How do we walk in / receive the favor God already has for us?  
1.  Expect - frame your world with favor.  Ask "How is God going to bring success and greatness out of this?" - it is not an entitlement mentality - we KNOW the end of this story.  We don't lose.
2.  Recognize - open your eyes to opportunity.  Greatness can walk right past us but we are thinking about something else - something silly or insignificant.  Even in our setbacks recognize His favor - it might be a set up for success.  
3.  Respond - give yourself to obedience. Obedience positions us to receive His favor (spending time in His presence, having faith that He will do what He says He will do, confession of sin, serving God, running with a purpose.)
 
No matter what your circumstances, open your eyes!!!  He is giving you favor.  And be grateful.  We ended by singing "I am grateful" some more.  I was not in awe of the pastor - who many times said it was not about him, but what God is doing through him - I thought he was fantastic though!  I can see how/why everyone likes him.  We came from a church where everyone likes certain pastors though...so is that wrong/how does it get wrong?  I don't know.  The kids both liked this church a lot too in their separate areas.  I also liked the fact that they reported on how much and where money was being used over the past month and it was all in the Charlotte area.  I liked that.  I do not see where they have anything for the kids though past 5th grade, so that is something we will probably consider.  We have one more church to visit next week.  Then we will go to a few that we liked for a few weeks in a row to see what we need to do.  I am praying that God places us in the right church - how important this choice is since we are here without family - these people will be our family.

We had a call a bit ago that our house was being shown to someone for the second time!  That hasn't happened yet that I know of.  Praying praying praying.  But knowing and resting that it will be ok.

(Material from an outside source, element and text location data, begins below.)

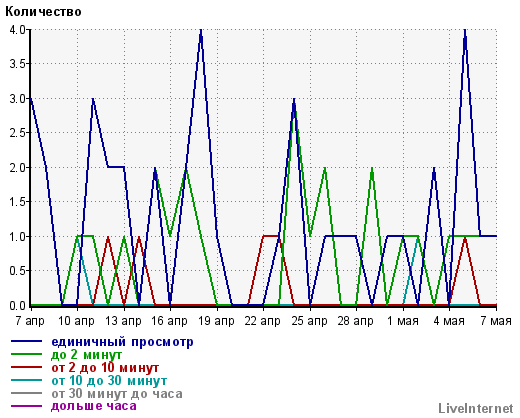Click the '7 мая' x-axis date label

coord(496,321)
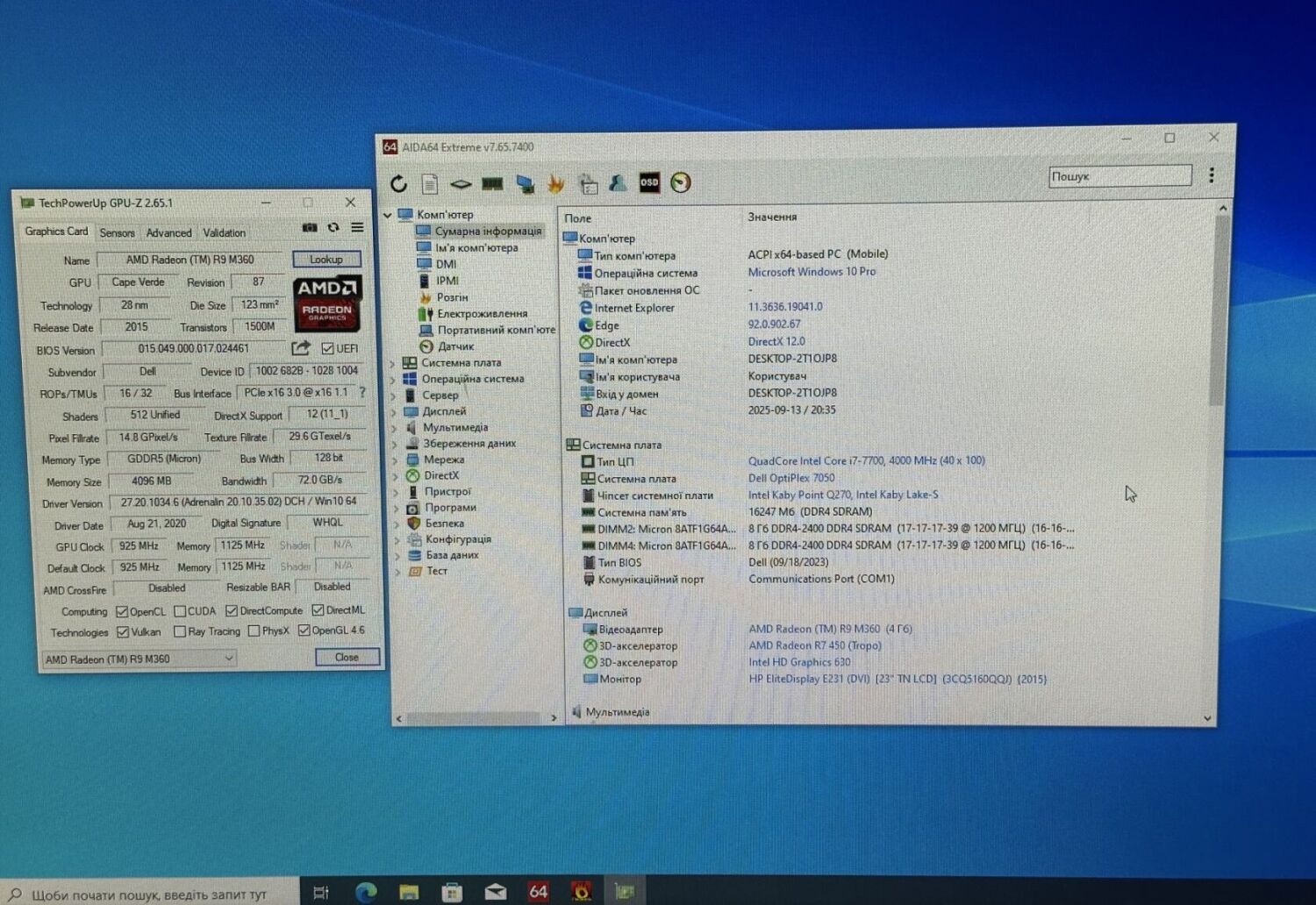Toggle the UEFI checkbox in GPU-Z

point(325,348)
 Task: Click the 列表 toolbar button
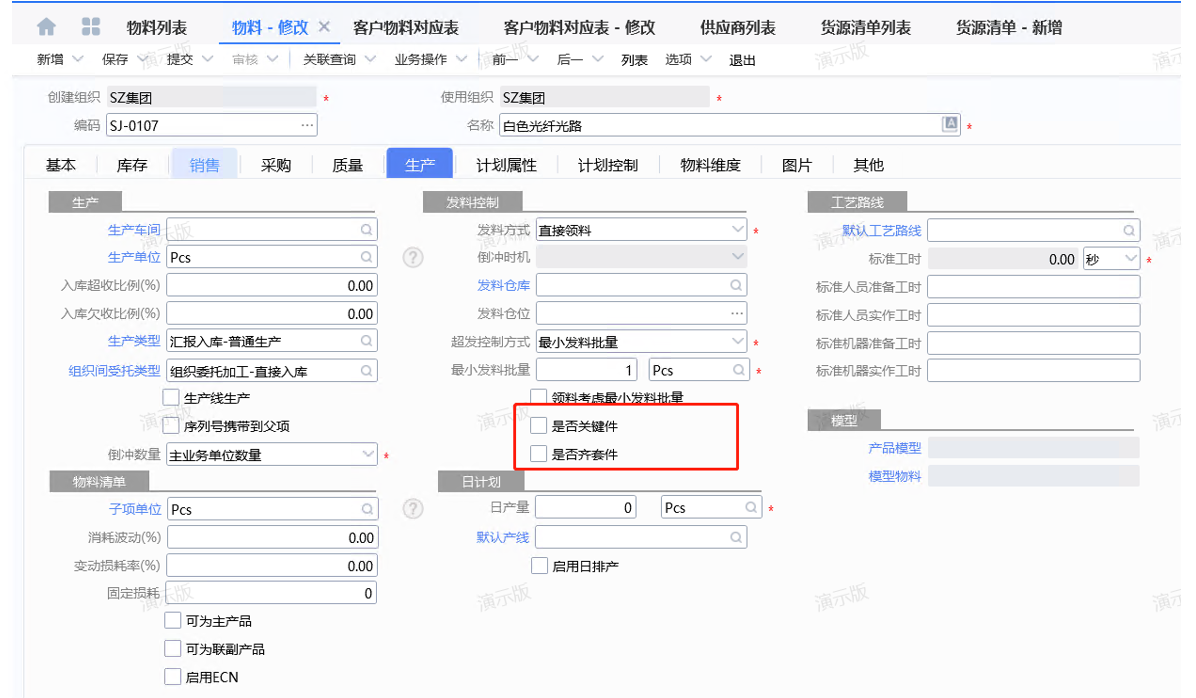point(634,60)
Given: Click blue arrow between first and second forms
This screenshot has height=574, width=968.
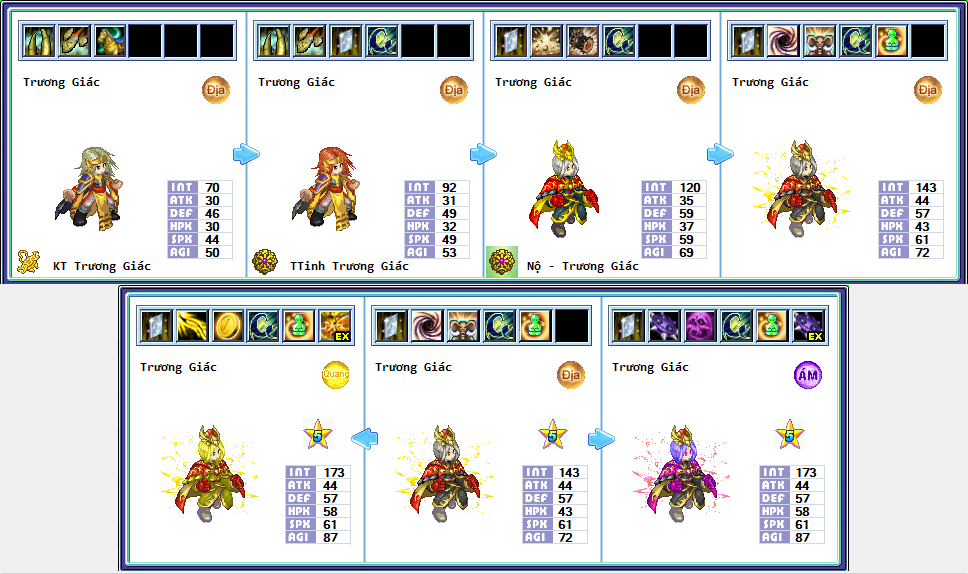Looking at the screenshot, I should (246, 154).
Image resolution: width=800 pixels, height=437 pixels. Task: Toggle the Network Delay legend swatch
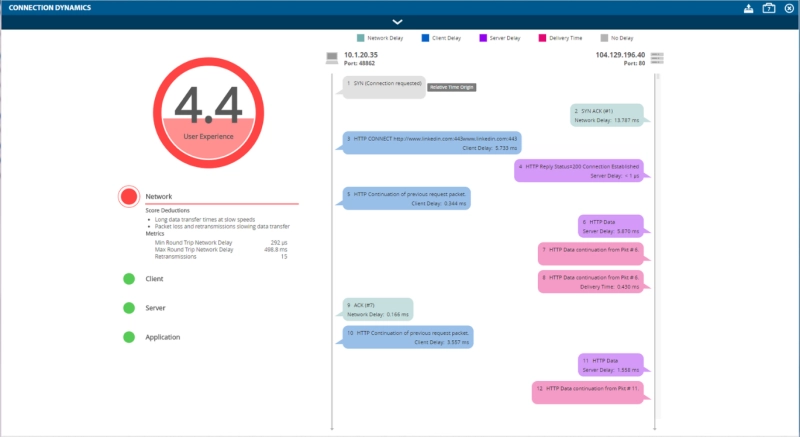(361, 38)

The season of thankfulness.  I am so grateful this year for what He has done for us.  I am so grateful that He prepared our hearts through past experiences and past growth for what He had for us to do (and WHERE He had for us to do it!) - as if He would just throw us out there to the wolves without preparation!   I am grateful for what He has done in me - the work, the change, the healing.  I just look back over the past 5-7 years of my life and am utterly amazed at how changed I am.  I am so content with who I am at this stage of my life...and He is the One who shaped me into who I am.  It is not of my own doing.  And I am still SO far from where I need to be - don't get me wrong.  The progress I have made, did not come through willpower.  I was unable.  But He is able.  He brought me out of a pit and placed me on a rock, gave me blessings through mentors and wise friends, insight and revelation, and tools from His Word such as the knowledge of who I am according to Him, why I am loved, and what He has asked of me.  He reminded me that I need not be alone because He is always in me, helping me be more like Him and less like me.  He forgave me for always striving to be in everyone's good graces and and being addicted to pleasing others in order to feel loved.  He released me from the bondage of self depreciating thoughts and actions and negativity.  He taught me that just because so-and-so says I am this-or-that, it does not define me and he/she does not have control over me.  I am free.  Free of negativity.  Free of addictions to people.  Free of a need for a friend to fill that emptiness in me. He is the only One who can do that.  The devil knows how to get me though, just like he does you.  And during times when I am tired, hungry, sick, sad, away from His Word, or pms'ing these weaknesses make a reappearance!  Sigh!  The difference in me now is - I can 'shake it off' instead of being bound in obsession for long periods of time.  Yes, I have down days, and sometimes weeks.  But, no, I am not who I was...by any means...and for this, I am grateful.  With change comes some loss...and unfortunately I am mourning some losses right now.  But I know that He is leading me.  I am waiting in expectation for the favor that He has in store for me and my family here and know that He will heal my heart.  I am grateful.

Sunday, November 20, 2011

He Still Blesses Me - Even After Temper Tantrums!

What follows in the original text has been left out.